An inverse linear correlation was also seen between depression severity and serum 25(OH)D levels in our study. Some previous studies have also reported an association between depression status and lower levels of serum vitamin D metabolites (Hoogendijk et al., 2008; Jorde et al., 2006; Schneider et al., 2000; Wilkins et al., 2006).
The mechanism of action of vitamin D in the brain and its effects on mood is not completely understood. A possible mechanism is an increased expression of the tyrosine hydroxylase gene (the rate-limiting enzyme of the catecholamine synthesis pathway) and enhancement of the bioavailability of some neurotransmitters such as dopamine, noradrenalin and adrenalin by vitamin D. This vitamin may also affect the cholinergic system by activating choline acetyltransferase, which is considered to play a role in the pathophysiology of mood disorders. Moreover, it was shown that calcitriol potentially can enhance the level of neurotrophic factors involved in depression such as nerve growth factor (NGF), glial-derived neurotrophic factor (GDNF) and neurotrophin 3 (NT-3) (Humble, 2010).

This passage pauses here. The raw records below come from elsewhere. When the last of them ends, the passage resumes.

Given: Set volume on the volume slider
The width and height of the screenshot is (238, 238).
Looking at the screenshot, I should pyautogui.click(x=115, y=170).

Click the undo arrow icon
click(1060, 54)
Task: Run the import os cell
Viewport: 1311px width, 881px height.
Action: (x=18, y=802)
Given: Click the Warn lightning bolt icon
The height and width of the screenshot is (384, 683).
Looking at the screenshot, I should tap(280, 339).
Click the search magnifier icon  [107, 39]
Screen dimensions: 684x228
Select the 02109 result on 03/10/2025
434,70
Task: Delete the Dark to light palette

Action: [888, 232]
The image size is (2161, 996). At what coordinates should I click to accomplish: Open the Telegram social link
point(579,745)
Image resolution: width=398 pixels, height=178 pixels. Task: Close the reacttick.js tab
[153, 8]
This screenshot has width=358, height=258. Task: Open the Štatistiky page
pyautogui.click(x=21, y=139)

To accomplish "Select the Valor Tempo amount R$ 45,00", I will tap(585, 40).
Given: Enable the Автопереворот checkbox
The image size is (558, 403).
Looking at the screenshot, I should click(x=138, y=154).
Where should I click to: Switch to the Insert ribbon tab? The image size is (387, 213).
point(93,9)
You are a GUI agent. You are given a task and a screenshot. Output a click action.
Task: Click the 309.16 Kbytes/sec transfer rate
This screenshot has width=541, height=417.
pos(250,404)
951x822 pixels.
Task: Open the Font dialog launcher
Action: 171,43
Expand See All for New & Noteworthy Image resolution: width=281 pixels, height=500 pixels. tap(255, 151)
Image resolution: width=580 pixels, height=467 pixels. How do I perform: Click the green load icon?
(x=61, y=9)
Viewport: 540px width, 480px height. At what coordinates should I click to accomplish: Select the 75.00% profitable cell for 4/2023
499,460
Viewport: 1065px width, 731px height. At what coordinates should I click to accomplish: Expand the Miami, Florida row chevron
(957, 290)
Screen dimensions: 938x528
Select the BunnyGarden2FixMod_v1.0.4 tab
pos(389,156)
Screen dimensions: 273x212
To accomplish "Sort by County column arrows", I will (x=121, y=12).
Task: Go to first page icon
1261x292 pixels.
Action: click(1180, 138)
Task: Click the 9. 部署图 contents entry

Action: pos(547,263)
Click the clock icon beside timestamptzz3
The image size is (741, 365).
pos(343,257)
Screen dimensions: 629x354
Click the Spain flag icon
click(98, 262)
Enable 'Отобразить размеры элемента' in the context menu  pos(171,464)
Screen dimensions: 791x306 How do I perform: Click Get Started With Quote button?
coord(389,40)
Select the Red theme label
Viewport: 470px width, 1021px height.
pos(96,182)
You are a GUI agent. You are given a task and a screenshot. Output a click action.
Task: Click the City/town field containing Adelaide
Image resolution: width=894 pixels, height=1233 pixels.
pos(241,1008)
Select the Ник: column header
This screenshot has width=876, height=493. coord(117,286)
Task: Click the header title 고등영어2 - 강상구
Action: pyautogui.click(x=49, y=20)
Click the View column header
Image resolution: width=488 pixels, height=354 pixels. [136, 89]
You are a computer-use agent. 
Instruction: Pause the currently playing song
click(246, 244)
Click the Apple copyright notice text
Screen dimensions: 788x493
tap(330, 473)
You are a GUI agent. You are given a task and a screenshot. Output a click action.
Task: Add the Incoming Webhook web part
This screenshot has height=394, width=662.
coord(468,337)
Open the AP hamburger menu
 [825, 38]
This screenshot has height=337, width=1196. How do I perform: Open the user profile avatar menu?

In conclusion, it seems that vitamin D deficiency has a role in the pathophysiology of depression and that its dietary supplementation is safe and effective as an adjunctive treatment in major depressive disorder, at least in vitamin D-deficient subjects.
Footnotes
Acknowledgements
This work was supported by the Vice-Chancellor for Research, Tehran University of Medical Sciences, Tehran, Iran. We would also like to acknowledge the cooperation and help of Dr Farhoud, Dr Nejatisafa and Dr Arbabi. Thanks are also extended to SOHA Pharmaceutical Company for supplying placebo tablets.
Funding
This research received no specific grant from any funding agency in the public, commercial, or not-for-profit sectors.
Declaration of interest
The authors report no conflicts of interest. The authors alone are responsible for the content and writing of the paper.